Ein One-Trick-Pony hetzt durchs Hitkarussell
Cee-Lo Green hatte sein verspätetes Österreich-Debüt beim Jazzfest Wien in der Oper.
Egal ob Motte, Gelse oder Kohlwanze – alles, was für gewöhnlich so im Opernhaus herumzufliegen pflegt, war an diesem Abend in Lebensgefahr. Cee-Lo Green, ein zwischen Hip Hop, Funk und Soul irrlichternder USSänger, animierte von Beginn an aggressiv zum kollektiven Mitpaschen. Dabei war der erste visuelle Eindruck nicht schlecht. Drei junge Damen mit Kinky-Afro-Frisur, die Instrumente wie Bass, Gitarre und Schlagzeug spielten. Um sie herum ein Saxofonist und ein Teilzeitrapper. Emsig entriegelte ein Keyboarder Samples sonder Zahl. Und Green schwebte als adipöses Engerl in weißem Habit ein. Mehrfacher Grammy-Gewinner. Subtilität in punkto Intonation ist seine Sache nicht. Stimmlich ist er ein OneTrick-Pony. Er verfügt über ein hohe, heisere Stimme, die er allein mit elektronischen Effekten variieren kann. Der aus Atlanta stammende, mehrfache Grammy-Gewinner, der 2014 dafür verurteilt wurde, seiner Frau gegen ihren Willen Ecstasy verabreicht zu haben, ist seit diesem Vorfall einigermaßen am absteigenden Ast. Sein letztes, 2015 erschienenes Album „Heart Blanche“, war ganz gut, aber dennoch ein veritabler Flop.
Und so suchte er jetzt sein Heil darin, den (Radio-)Hörer an der Hand zu nehmen und auf seine Seite zu ziehen. War der Opener, David Bowies White-Funk-Juwel „Let’s Dance“, noch eine Überraschung, so nervte Greens Kommerztrip spätestens mit seinen wiederholten Einschüben von Michael-Jackson-Bassläufen und Daft-Punk-Samples, mit denen er die Mittelmäßigkeit von Nummern wie „It’s All Alright“aufhübschte.

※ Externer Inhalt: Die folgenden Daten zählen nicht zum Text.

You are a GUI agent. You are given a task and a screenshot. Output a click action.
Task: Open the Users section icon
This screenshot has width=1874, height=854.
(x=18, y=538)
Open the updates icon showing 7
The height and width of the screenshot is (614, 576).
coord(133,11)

Bei „Closet Freak“regierten tröstlicherweise noch live gespielte, scharfe Wah-Wah-Gitarreneffekte. Was ein Closet Freak ist? Laut Urban Dictionary „someone who looks and acts innocent in public, but becomes a huge sexual freak behind closed doors.“Eine Selbstbeschreibung? Greens Gerichtsakte würde dafür sprechen.
Immer wieder verließ Green an diesem ohnehin recht kurzen Wiener Abend die Bühne, dann bekam die Bassistin Gelegenheit, sich als Sängerin zu etablieren. Ihre Version von Donna Summers „I Feel Love“war verführerisch.
Seinen größten Hit „Crazy“entstellte Green. Durch die vielen Soundeffekte war er nicht leicht wiederzuerkennen. Über weite Strecken aber setzte Green auf das Aufkochen alter Hits, wie „Don’t Cha“(Pussycat Dolls), „September“(Earth Wind & Fire) und „Exodus“(Bob Marley). Die Stimmung im Saal ähnelte in ihrer kontrollierten Ausgelassenheit jener hiesiger Tanztempel a` la Albertina Passage. Der mit Abstand schönste Moment kam mit der ersten Zugabe „Fool for You“. Ansonsten wünschte sich jeder Feinsinnige nach diesem Overkill an Gefälligkeit Stille, Schlaf und edlen Ennui.